The Core Math Behind Panorama Planning
1) Field of View (FOV)
The calculator first estimates the horizontal and vertical field of view of a single frame using focal length and sensor dimensions. A wider lens yields a larger FOV, so fewer frames are needed to cover the same scene.
2) Overlap and Step Angle
Overlap determines how much of one image repeats in the next frame. For example, at 30% overlap, each new shot advances only about 70% of one frame's coverage. This shared area gives stitching software enough matching detail for accurate alignment.
3) Rows, Columns, and Total Frames
The calculator computes how many shots are needed across (columns) and up/down (rows). The total frame count is simply: columns multiplied by rows. It also estimates stitched pixel dimensions after overlap is accounted for.
Recommended Settings for Reliable Stitches
- Overlap: Start around 30% horizontally and vertically. Increase to 40% for low-texture scenes (water, sky, fog).
- Exposure: Use manual mode to lock exposure across all frames.
- White Balance: Set fixed white balance; avoid auto WB shifts frame-to-frame.
- Focus: Focus once, then switch to manual focus to prevent refocus drift.
- Leveling: Keep the camera level to reduce perspective distortion.
- Nodal Point: For close foregrounds, use a pano head and rotate around the entrance pupil to avoid parallax errors.
Example Panorama Scenario
Suppose you shoot with a full-frame camera at 35mm in portrait orientation, aiming for 180° horizontal and 60° vertical coverage with 30% overlap. You may get roughly 9 columns and 4 rows, for about 36 total images. If each source frame is 6000 x 4000 pixels, the final stitched image can be very large—ideal for prints and deep zoom.
Common Mistakes to Avoid
- Using too little overlap, causing stitching failures.
- Changing focal length mid-sequence (zoom creep).
- Auto exposure changes between frames, creating visible seams.
- Ignoring moving objects like people, water, or leaves in strong wind.

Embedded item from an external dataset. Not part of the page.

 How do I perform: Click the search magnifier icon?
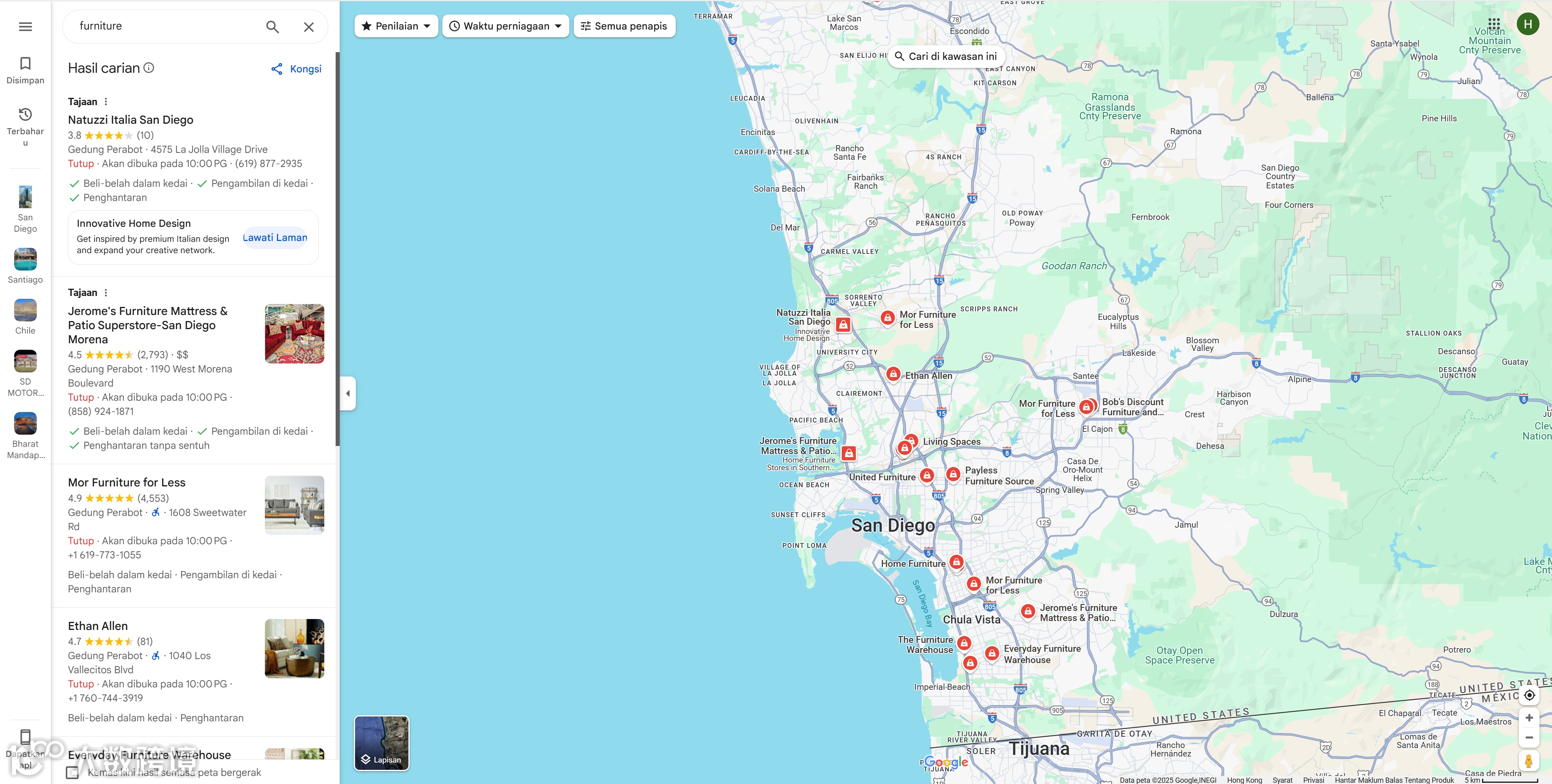272,27
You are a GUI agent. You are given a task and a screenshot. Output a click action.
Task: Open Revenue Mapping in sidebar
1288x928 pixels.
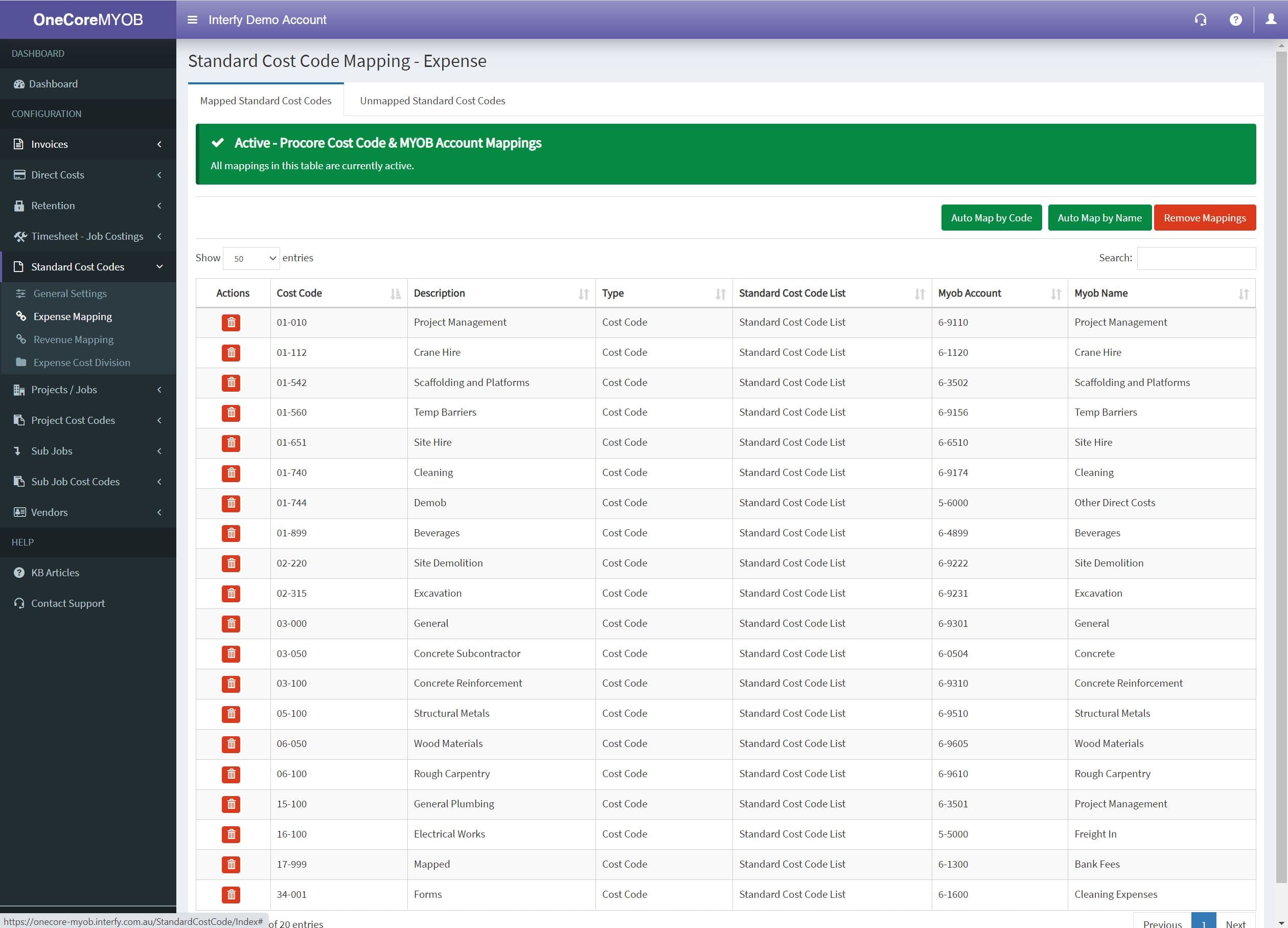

- Skipping tripod leveling for multi-row panorama work.
Final Thoughts
Panorama photography rewards preparation. With a reliable pano calculator, you can walk into a scene with a clear capture plan: how many shots, what overlap to use, and what final resolution to expect. Use the calculator above as your quick planning tool, then refine in the field based on light, movement, and composition.